Larrabee's Rasterisation Focus Confirmed

Discussion in 'Rendering Technology and APIs' started by B3D News, Apr 24, 2008.

  1. Scali

    Regular

    Joined:
    Nov 19, 2003
    Messages:
    2,127
    Likes Received:
    0
    I never said it was SMT across SIMD units, perhaps you should reread what I said, it might make more sense.
     
  2. 3dilettante

    Legend Alpha

    Joined:
    Sep 15, 2003
    Messages:
    8,579
    Likes Received:
    4,799
    Location:
    Well within 3d
    Your description pretty much stated the expectation that there would be 4 16-wide SIMD instructions executing simultaneously.
    Unless there were 4 such units, this would not be the case.

    In the case of Larrabee's vector code, it's not significantly different.
    The behavior of the individual units in the GPU is like an SSE unit running a multi-cycle instruction with a throughput less than one per cycle, except that in this case the throughput is higher for the GPU.

    It misses the point.
    Pipelines on separate issue ports can share hardware.
    Complex operations can monoplize enough hardware to prevent all FP issue, and possibly even some complex scalar operations, depending on how much is shared.

    If anything like any other CPU, there will be at most 1 issue port per unit, and likely multiple units per port.
    The G80's clusters are of lesser issue width than Larrabee might be, though we don't yet know what Larrabee's is.
    The comparison is also unclear because we don't know how much of G80's other units run in parallel with the shader core and perform much of the work that the standard ALUs have to emulate in Larrabee.
     
  3. TimothyFarrar

    Regular

    Joined:
    Nov 7, 2007
    Messages:
    427
    Likes Received:
    0
    Location:
    Santa Clara, CA
    From my understanding, you are wrong here.
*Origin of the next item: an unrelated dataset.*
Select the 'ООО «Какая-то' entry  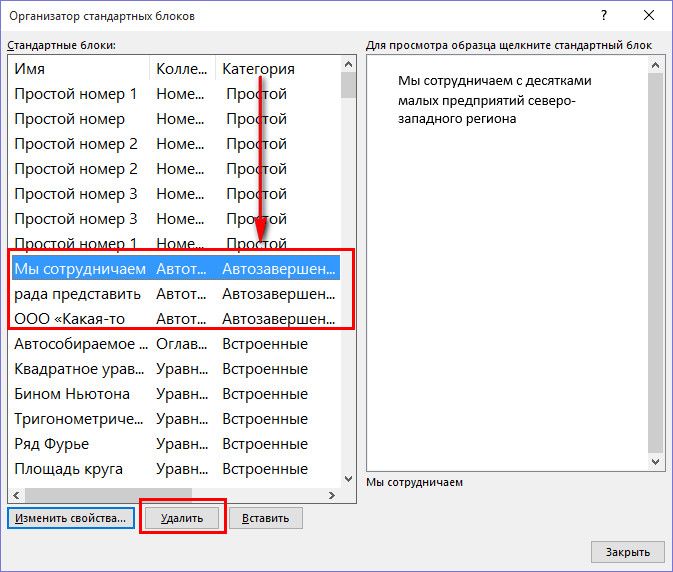pos(77,319)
For one thing NVidia's patents clearly cover cases where multiple (2 or perhaps more) programs are being run concurrently on the same microprocessor (ie 8-wide SIMD unit). And in fact it only makes sense to be interleaving execution of at least 2 programs (vertex and fragment, at a minimum) to insure you don't stall the fixed function hardware, otherwise it would have to buffer all the intermediate data to memory (which is really really bad idea and surly doesn't happen). Probably even overlaps execution of different batches well if they can be run in parallel (ie when one batch ends, and there are no serialization requirements from state changes, it probably overlaps execution of the next batch).

    Second, if you look at CUDA 2.0 beta, they have added a "streams" interface which provides a full API for running multiple kernels at the same time (even if now this is simply overlapping execution as one kernel starts to run out of warps, and it then schedules warps of the second kernel). No doubt that this got high priority as the PhyX port to CUDA probably requires this, and requires a very quick DX to CUDA to DX workflow transitions. So I think it is safe to say that NVidia was simply perhaps a little behind in driver / software to expose this functionality to developers.
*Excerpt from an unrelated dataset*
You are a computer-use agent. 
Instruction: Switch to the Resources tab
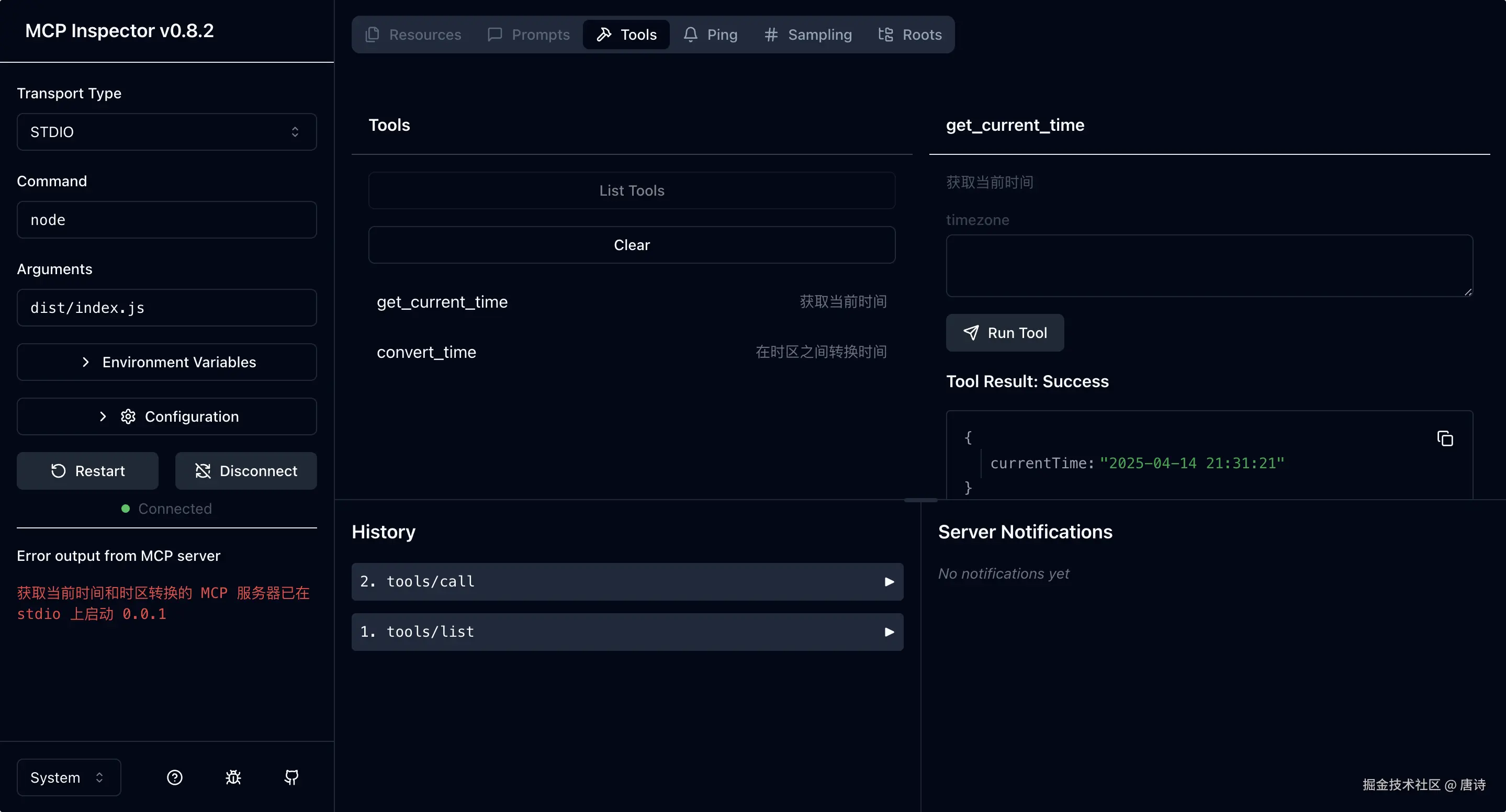(413, 35)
    But in a general case, excluding the obvious need to overlap vertex and fragment to keep FF hardware busy, in many cases you would only want to overlap execution of different shaders as one program runs out of work (starts to finish), because that way you maximize your locality of data and texture cache effectiveness. The exception to this rule would be if you could pair execution of a ALU limited shader with a TEX/memory bandwidth limited shader. This case probably doesn't happen very often. Also there are still some unresolved issues here as to how to best offer this to a programmer (automatic via driver, software hints, or explicit software control).
     
  4. TimothyFarrar

    Regular

    Joined:
    Nov 7, 2007
    Messages:
    427
    Likes Received:
    0
    Location:
    Santa Clara, CA
    Jawed, interesting idea, but since swizzle and in vector reorder is not free on SSE, your vector performance would be very low programming in this AOS style.
     
  5. Scali

    Regular

    Joined:
    Nov 19, 2003
    Messages:
    2,127
    Likes Received:
    0
    Uhhh, what in particular made you think that? Because I never said there would be 4 SIMD units per core or anything even remotely like that. I just said it would have 4-way SMT, and that a SIMD unit would be 16 wide.
     
  6. Scali

    Regular

    Joined:
    Nov 19, 2003
    Messages:
    2,127
    Likes Received:
    0
    I got the mention of one program counter per microprocessor directly from an nVidia employee... unless I misunderstood him, the hardware really cannot do what you're saying here. Ofcourse it could do some kind of 'context switch' at a higher level to run multiple kernels 'at the same time'.
     
  7. TimothyFarrar

    Regular

    Joined:
    Nov 7, 2007
    Messages:
    427
    Likes Received:
    0
    Location:
    Santa Clara, CA
    It will be interesting to see how Larrabee hyperthreads.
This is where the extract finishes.